Crowley_2.3.jpgThe double standard is alive and well in the news business.

Or is it?

Candy Crowley‘s appointment as anchor of CNN’s “State of the Union” – she debuts Sunday — has re-ignited that contentious debate. Particularly among women.

To wit: Would Crowley have been chosen if she hadn’t dropped major poundage over the past year, or is the fact that she was chosen a sign that networks have moved beyond judging on-air women by their dress size?

Crowley, 61, whose credentials and experience are beyond reproach, says she’s not sure.

“Would I have gotten the job without having lost the weight? I don’t know. That’s an X factor,” says CNN’s respected senior political correspondent. “Does the refrigerator light stay on when you close the door? We’ll never know.”

Crowley won’t disclose how many pounds she’s lost, but says she’s down five dress sizes. She doesn’t own a scale. Exercise, diet and transcendental meditation led to the transformation, she says, which she embarked on to feel better, not to be an anchor.

“I think I have the credentials to do this job,” says Crowley, a CNN staffer since 1987. “This company has talked about my credentials first, last and always.
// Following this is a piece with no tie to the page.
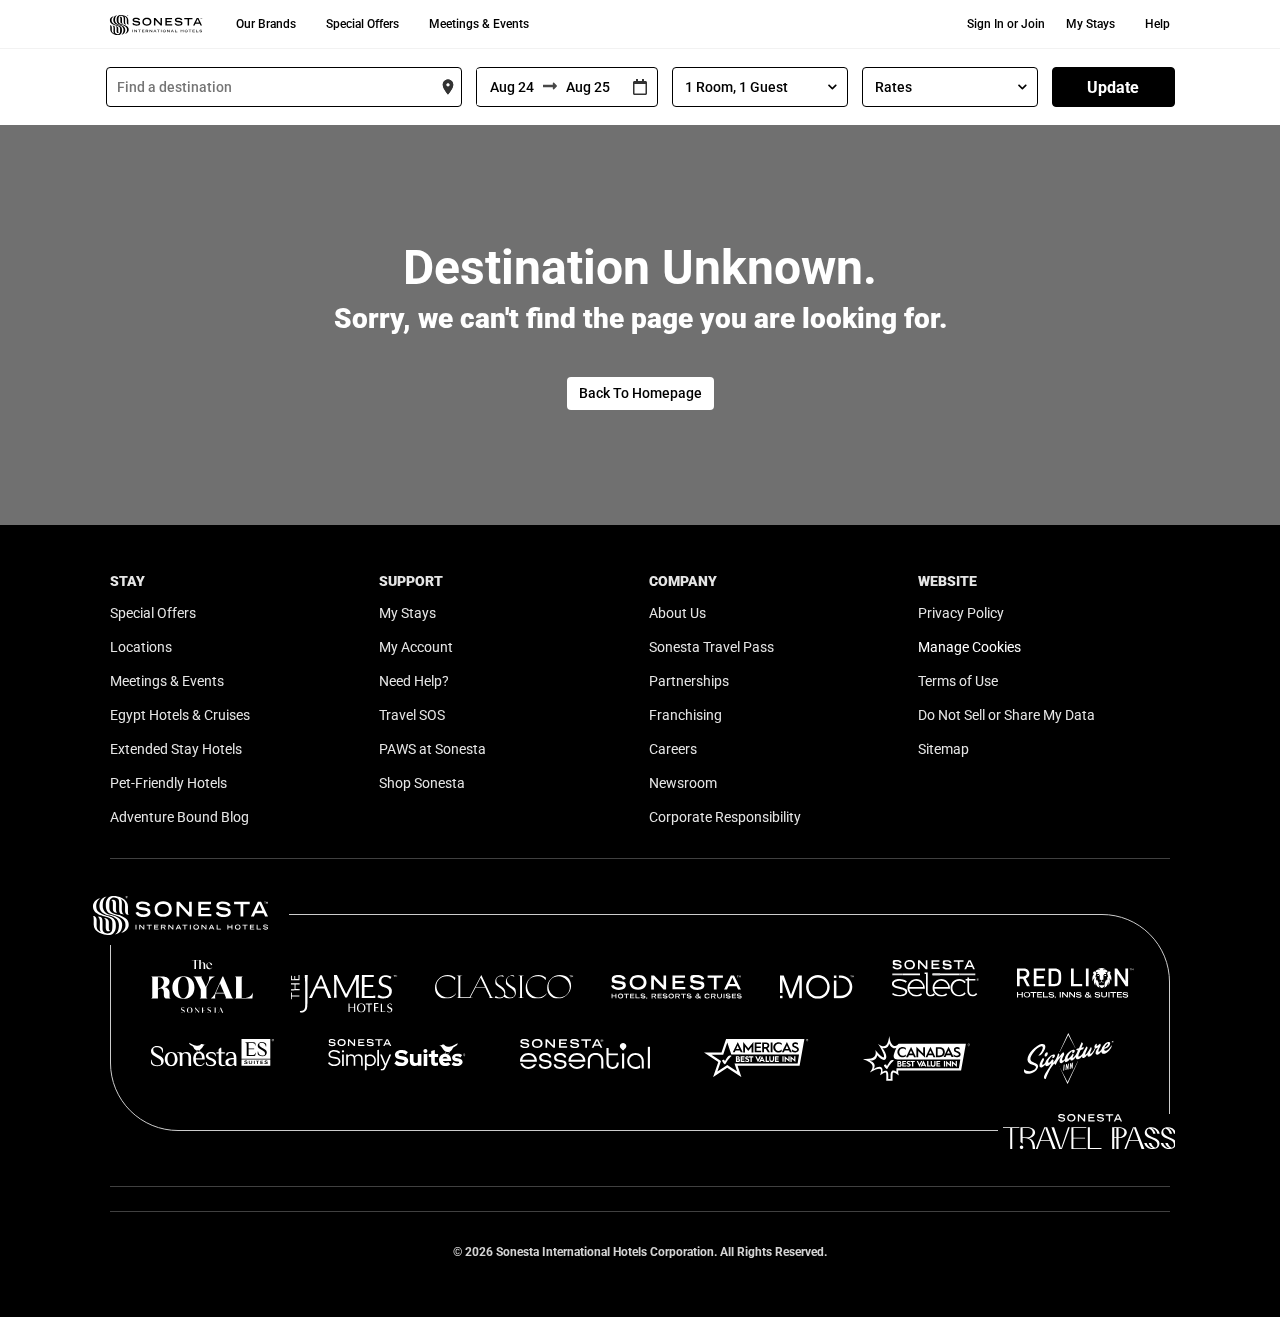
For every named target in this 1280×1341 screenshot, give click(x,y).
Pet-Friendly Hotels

I got the job because I’m the best person for the job.”

Still, Crowley acknowledges that she doesn’t fit the stereotype in a business where body size still matters if you’re female.


“I readily admit I’m not the most obvious pick, from a purely cosmetic point of view,” Crowley says. “I’m not going to argue that when you turn on the TV, you basically get young, blonde, thin women. This is changing.”

Not enough, according to Emily Rooney, an executive producer/anchor at Boston’s WGBH and former EP of Peter Jennings’ “World News Tonight.”

CNN deserves major props for naming Crowley, Rooney says. “She deserves it, she’s earned it and she’s really good.” But, she adds, “‘Is she attractive enough?’ I’m sure somebody brought it up. Things haven’t changed that much.”

Jane Hall, an associate professor in American University’s School of Communication, label’s Crowley’s ascension as “the next positive step for women” in TV news. “Bravo to CNN and brava to Candy Crowley.”

However, the issue of appearance continues to impact women more than men, Hall adds.

“On camera, it’s still harder for a woman who’s equally experienced and equally capable as a man,” says Hall, an expert in women and broadcasting. “Women are still held to a standard of age and looks that experienced men are not held to.”

That is not to imply Crowley is not beautiful, because she is, Hall says. Rooney agrees.

Crowley, meanwhile, is still getting her sea legs after almost a month’s vacation in Australia and New Zealand, where her eldest son, Webster, 30, a neurosurgeon, is doing a year of his seven-year residency. His wife, Angela, a rheumatologist, landed a job in the same hospital.

Crowley used 240,000 of her frequent-flyer miles for the trek. At one point, she had well over a million. Speaking of which, has she seen George Clooney’s “Up in the Air?”

Not yet.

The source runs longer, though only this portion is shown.